Edit the entries from the start through the line containing "coord(71,534)" by replacing "Terminal" with "File Explorer", and leave everything else unchanged. Reproduce only those lines.

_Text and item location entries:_
※ ※ ※
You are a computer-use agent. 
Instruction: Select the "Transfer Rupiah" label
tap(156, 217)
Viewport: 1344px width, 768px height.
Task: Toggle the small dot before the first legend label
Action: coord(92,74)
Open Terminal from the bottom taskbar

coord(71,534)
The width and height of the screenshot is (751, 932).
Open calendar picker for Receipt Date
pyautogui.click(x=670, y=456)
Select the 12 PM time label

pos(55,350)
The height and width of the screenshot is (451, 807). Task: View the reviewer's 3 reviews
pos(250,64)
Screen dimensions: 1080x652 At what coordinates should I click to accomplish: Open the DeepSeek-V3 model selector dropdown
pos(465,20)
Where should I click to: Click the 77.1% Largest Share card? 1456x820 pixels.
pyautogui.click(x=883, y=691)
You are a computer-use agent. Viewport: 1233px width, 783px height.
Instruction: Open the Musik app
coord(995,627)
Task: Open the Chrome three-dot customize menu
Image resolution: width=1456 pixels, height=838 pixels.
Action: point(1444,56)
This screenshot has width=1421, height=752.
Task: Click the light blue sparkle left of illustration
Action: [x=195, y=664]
※ ※ ※
_RESULT OF THE EXERCISE:_
You are a computer-use agent. 
Instruction: Select the "Transfer Rupiah" label
tap(156, 217)
Viewport: 1344px width, 768px height.
Task: Toggle the small dot before the first legend label
Action: coord(92,74)
Open File Explorer from the bottom taskbar

coord(71,534)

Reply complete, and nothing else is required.